Dockerfile Best Practices

Layer Caching

Docker caches layers to speed up builds. Understanding caching helps you write efficient Dockerfiles.

Bad example - Poor cache usage:

# Bad: Changes invalidate cache
FROM ubuntu:20.04
COPY . /app
RUN apt-get update && apt-get install -y python3

Why this is bad: - Every time you change ANY file in your code, the COPY . /app layer changes - This invalidates the cache for the COPY layer - The RUN apt-get layer also gets rebuilt (even though dependencies didn't change) - Result: Slow builds, even when only code changes

Good example - Optimal cache usage:

# Good: Dependencies first, code last
FROM ubuntu:20.04
RUN apt-get update && apt-get install -y python3
COPY . /app

Why this is good: - Dependencies (RUN apt-get) are installed first - These rarely change, so this layer is cached - Code (COPY . /app) is copied last - When you change code, only the COPY layer rebuilds - Result: Fast builds, dependencies layer stays cached

Cache invalidation rule: - If a layer changes, all subsequent layers are invalidated - Order matters: put stable operations first, changing operations last

Tip

Order Dockerfile instructions from least to most frequently changing.

Multi-stage Builds

Multi-stage builds use multiple FROM statements to create smaller final images by excluding build tools and dependencies.
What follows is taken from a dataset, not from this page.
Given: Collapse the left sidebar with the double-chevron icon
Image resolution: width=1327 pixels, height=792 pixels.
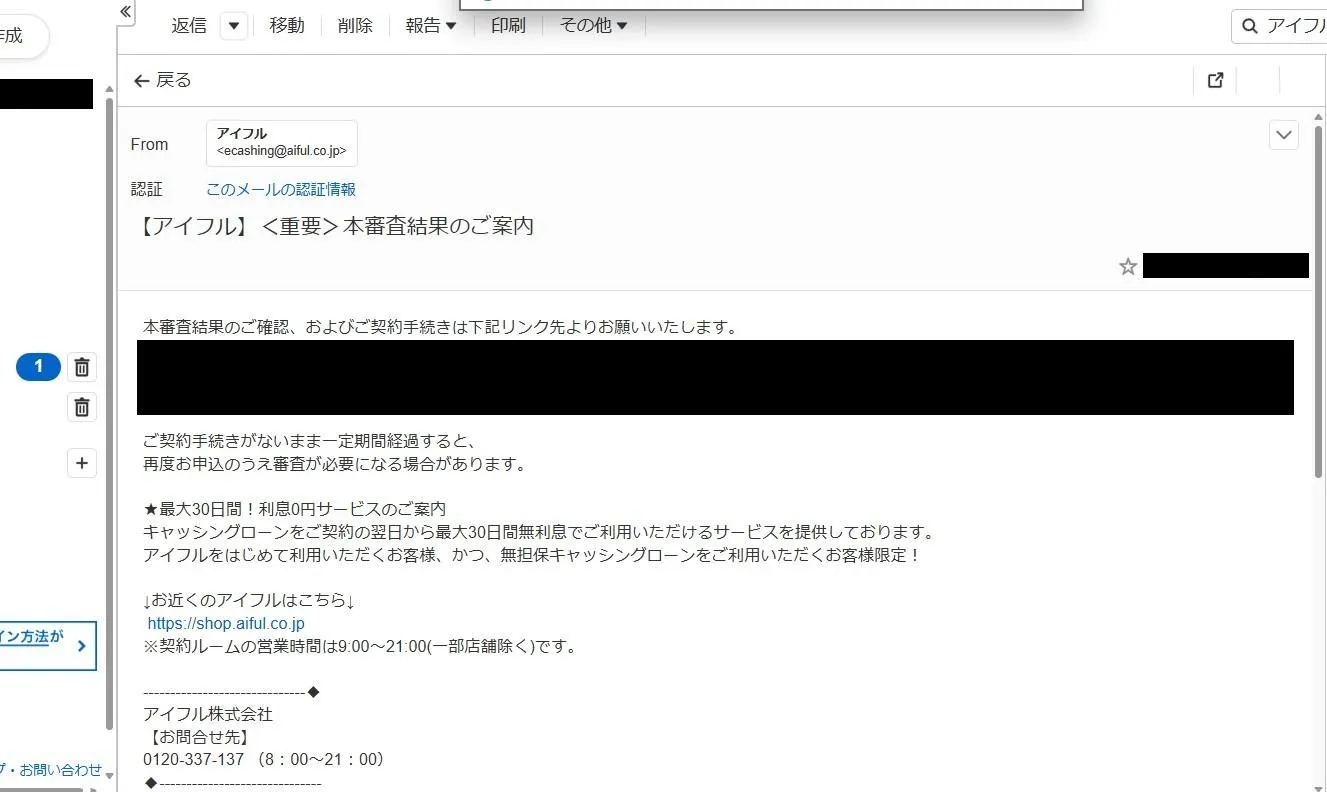Looking at the screenshot, I should [125, 11].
Understanding the problem: - Building applications requires build tools (compilers, npm, etc.) - These tools are large and not needed in production - Including them makes images huge and less secure

Solution - Multi-stage builds:

# Build stage
FROM node:16 AS builder
WORKDIR /app
COPY package*.json ./
RUN npm ci --only=production
COPY . .
RUN npm run build

What happens in build stage: 1. FROM node:16 AS builder: Start with Node.js image, name this stage "builder" - Node.js image includes npm, build tools (~900MB) - AS builder gives this stage a name for reference 2. WORKDIR /app: Set working directory 3. COPY package*.json ./: Copy dependency files first (for caching) 4. RUN npm ci: Install dependencies 5. COPY . .: Copy source code 6. RUN npm run build: Build the application - Creates dist/ folder with production files - Build tools are still in this stage

Production stage:

# Production stage
FROM nginx:alpine
COPY --from=builder /app/dist /usr/share/nginx/html
COPY nginx.conf /etc/nginx/nginx.conf
EXPOSE 80
CMD ["nginx", "-g", "daemon off;"]

What happens in production stage: 1. FROM nginx:alpine: Start fresh with minimal nginx image (~5MB) - No Node.js, no build tools - Only what's needed to serve files 2. COPY --from=builder /app/dist /usr/share/nginx/html: Copy ONLY built files from builder stage - --from=builder: Reference the builder stage - /app/dist: Source path in builder stage - /usr/share/nginx/html: Destination in nginx image 3. COPY nginx.conf: Copy nginx configuration 4. EXPOSE 80: Document that container uses port 80 5. CMD: Start nginx server

Result: - Build stage: ~900MB (includes Node.js, npm, build tools) - Production stage: ~10MB (only nginx + your built files) - 90% size reduction!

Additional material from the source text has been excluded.